US: 2021 Was One of the Deadliest and Costliest Years for Climate Disasters



By The Union of Concerned Scientists

On January 10, the National Oceanic and Atmospheric Administration (NOAA) released a new annual report tallying the toll of billion dollar-plus extreme weather and climate related disasters in 2021. Unsurprisingly, the numbers for the year are sobering: 688 lives lost in 20 separate disasters that each cost one billion or more, with a total economic cost of at least $145 billion. These annual reports continue to show a worsening trend, ringing an alarm bell for the climate crisis. It’s time to look up and act.


What’s behind the numbers

The sobering power of the aggregate numbers highlighted in the report is undeniable. According to the NOAA data, 2021 ranks second in terms of frequency of extreme weather events, third for costliest, and it was also determined to be one of the deadliest years recorded. These disasters underscore the reality of how the climate crisis is already affecting people and the economy, and point to the urgent need for robust solutions. Behind the numbers, here are some takeaways:

  1. The climate crisis is here, all around us. As the map shows, people in every region of the country have been hit with climate-related disasters such as intense floods, wildfires, drought, and storms. And that doesn’t include heatwaves, which are not typically counted in these disaster statistics. A recent news report that analyzed temperature data from around the country shows that nearly 80 percent of people live in a county that experienced one or more days of abnormally high temperatures in 2021.
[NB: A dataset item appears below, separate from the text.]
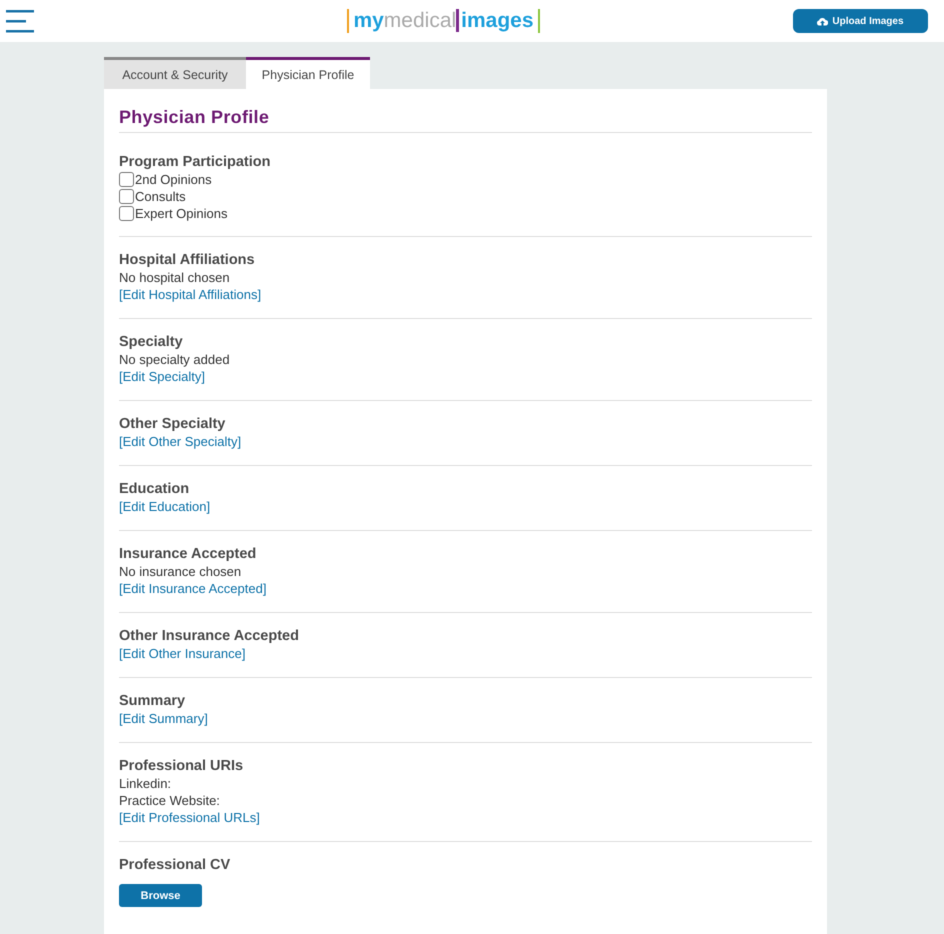 The height and width of the screenshot is (934, 944). What do you see at coordinates (180, 442) in the screenshot?
I see `edit-link: [Edit Other Specialty]` at bounding box center [180, 442].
  2. These costs underestimate the true toll of climate change. Beyond loss of life and economic costs, the burden of these disasters is devastating and ongoing. Human suffering, the trauma of being hit repeatedly in some cases, the collision of climate related disasters with the COVID-19 pandemic and economic hardship, the (sometimes irreversible) damage to critical ecosystems and cultural heritage—all of these worsen the toll and are not captured in the NOAA report numbers.

  3. Climate disasters hurt some more than others. These disasters exert an inequitable impact. From the Texas freeze in February to Hurricane Ida in August, it’s clear that people who live in poverty, and communities of color, are far more likely to experience disproportionate harms from disasters. Further, data also show that they have historically been left behind in disaster aid to help with recovery, relative to wealthier, whiter households.

  4. This is a global crisis. The same climatic trends affecting the United States have caused people around the world to experience catastrophic, deadly extreme events in 2021. Deadly flooding in Germany and China, record-breaking typhoons and cyclones in the Philippines, India, and Bangladesh, and drought in Uganda, Kenya, and other parts of East Africa are just some of the disasters experienced around the world (not captured in NOAA’s report which is focused on the United States). Richer nations like the United States—which are responsible for the bulk of historical emissions—must do more to address loss and damage in developing nations that are being hard hit.

  5. Sharp cuts in heat-trapping emissions and investments in climate resilience are vital to curtail the worst of these disasters in the future. We simply cannot adapt to runaway climate change. Deep cuts in global warming emissions, including through a systemic shift away from fossil fuels toward a clean energy economy, are critical within this consequential decade for climate action. Passing the Build Back Better Act would be a crucial step in that direction. (Data from the Rhodium Group showing US emissions up 6.2 percent in 2021 relative to 2020 is a move in the wrong direction, to say the least.) Alongside that, we need a national climate resilience strategy commensurate with the harm we’re already experiencing and the major risks we’re facing, one that invests proactively and equitably to help protect and prepare communities ahead of disasters.

Today’s report tells us, yet again, that we are in deep trouble and it’s well past time to act on climate. A sharp downward turn in heat-trapping emissions is urgently needed—and if we do this right, that can be a tremendous boon for public health, environmental justice, good-paying high-quality jobs, and innovation. We need robust policies that accelerate the clean energy momentum already underway because current trends are just not sufficient to meet science-based emissions reduction goals. Further, we have to invest in climate resilience measures to prepare communities for the impacts already underway.

A critical, not-to-be-missed opportunity stands before us right now: Congress must pass the Build Back Better Act.